Here’s a video I made at the time, where I showed just how page hijacking could occur.
(Enjoy this video? Check out more on the SophosLabs YouTube channel and subscribe if you like.)
Facebook page hijacking is an important issue, because so many companies and celebrities treat their Facebook page as a critical part of their marketing activity, with some brands having millions of fans.
Don’t forget – a Facebook page which has been hijacked could be used to spread malicious links, spam or scams.. all in your brand’s name!
The good news is that Facebook has now improved protection for Facebook page administrators. Rather than hand over the keys to the entire Facebook page (and effectively give them as much power as you, the original administrator) you can assign your fellow admin lower rights – which can prevent them removing you as an admin.
Under the newly introduced system, page admins can be assigned specific roles: The most powerful role remains “Manager”, but there is also “Content Creator”, “Moderator”, “Advertiser” and – at the bottom rank – “Insight Analyst”.
Facebook page managers have the power to send messages, view insights and create posts and adverts. Crucially, they are also the only role which can access admin roles, and remove other administrators.
In the past, staff who simply wanted to access a Facebook page’s admin panel to view statistics on how users were engaging with it, or running advertising campaigns, needed full admin rights – something which could be a disaster waiting to happen.
Facebook’s Help Center describes the different roles for page administrators.
It’s great to see Facebook maturing its system in this way. If you’re in charge of a Facebook page, and sharing access to the page with other people, you would be wise to check the roles used by your co-admins now – and adjust them as required.
Here’s how you check who is an admin on a Facebook page that you administrate:
- Open your Page’s admin panel
- Click Edit Page
- From the left column menu, click Admin Roles
- Type the names of other people you’d like to add in the open field
- Click Manager below the name to choose what kind of admin you want to add
- Click Save Changes
Giving a co-admin too much power may bite you in the bottom later, if their account is compromised or if they become mutinous and try to hijack control of the page from you.
If you’re a Facebook user and want to keep up on the latest threats and security news I would recommend you join the Sophos Facebook page – where more than 180,000 people regularly discuss the latest attacks.
7 comments on “Run a Facebook page with other admins? You need to read this”
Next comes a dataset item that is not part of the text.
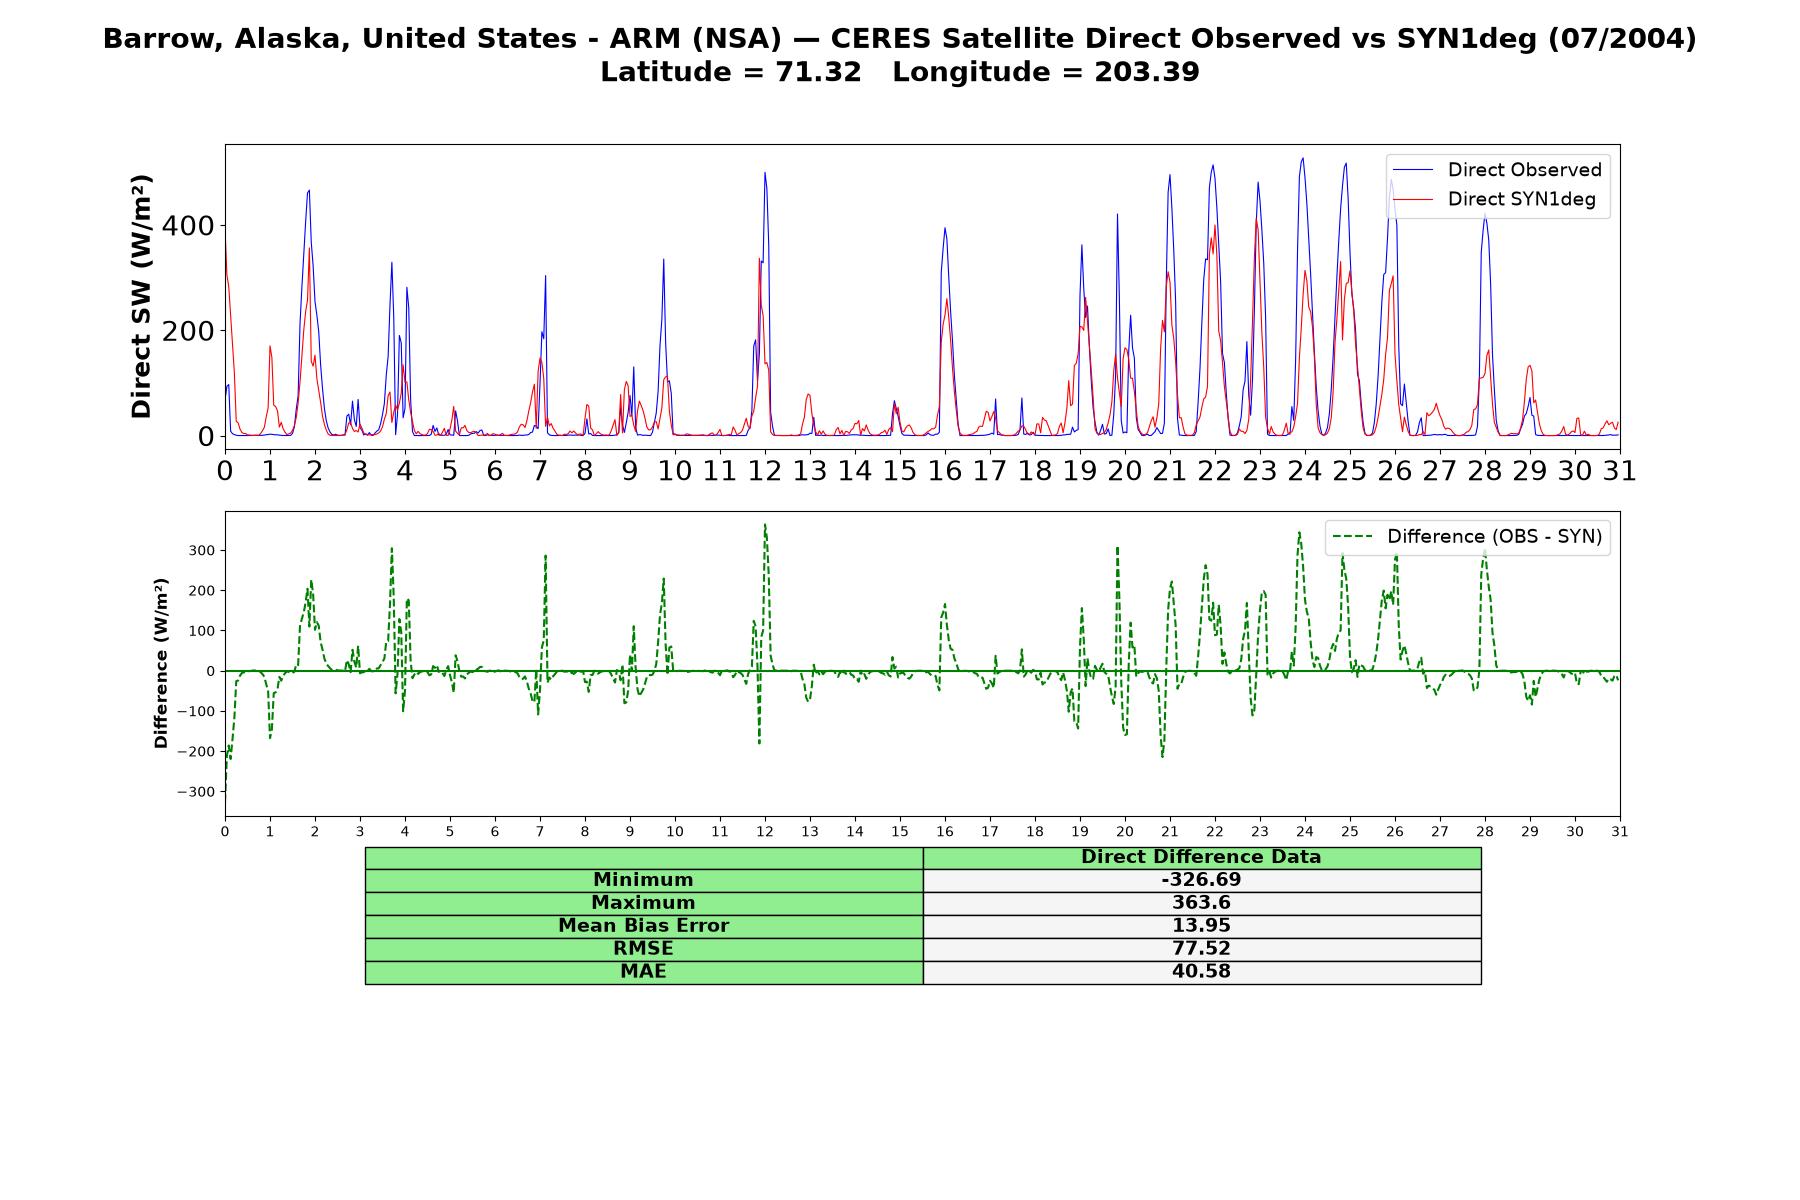Select the blue line swatch in legend
Screen dimensions: 1800x1200
1413,170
I really like this idea. I've seen so many pages owners get the shaft from a rogue admin.
Excellent post and thanks for the info GC!
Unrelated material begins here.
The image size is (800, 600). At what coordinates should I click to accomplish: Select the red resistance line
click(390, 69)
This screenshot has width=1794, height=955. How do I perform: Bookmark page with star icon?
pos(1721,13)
I claim full credit for this new improvement over Page admins etc.
I had a page with 19k followers, Ocean conservation theme. I was locked out in just this way by a jealous co-admin that I had brought on to the team to help. I was able to prove to facebook that I was the page creator and had the page closed down. My name was muck for a long time in the conservation World for that.
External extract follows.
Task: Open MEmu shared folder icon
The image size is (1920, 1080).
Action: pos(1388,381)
Since that day, almost a year ago, I have sent untold number of communications to facebook requesting that implementation, I even sent a message to the big 'Z' so wondering if that landed.
Maybe they were planning this all along but it's nice to dream! I welcome the change. I have since built my business page to almost 22k followers, Ocean sports, and as such welcome the option for designating specific admins with respective access to their role responsibilities.
So what happens now when the sole superadmin dies or leaves?
What about Group pages? They can be hijacked too!
This was originally posted 3 or 4 years ago. Has FB resolved it yet? It really incredible they would allow this.
Also, they should create roles where people can do everything in the page, but have no admin rights to persons and roles. Its like they never worked for a real business before.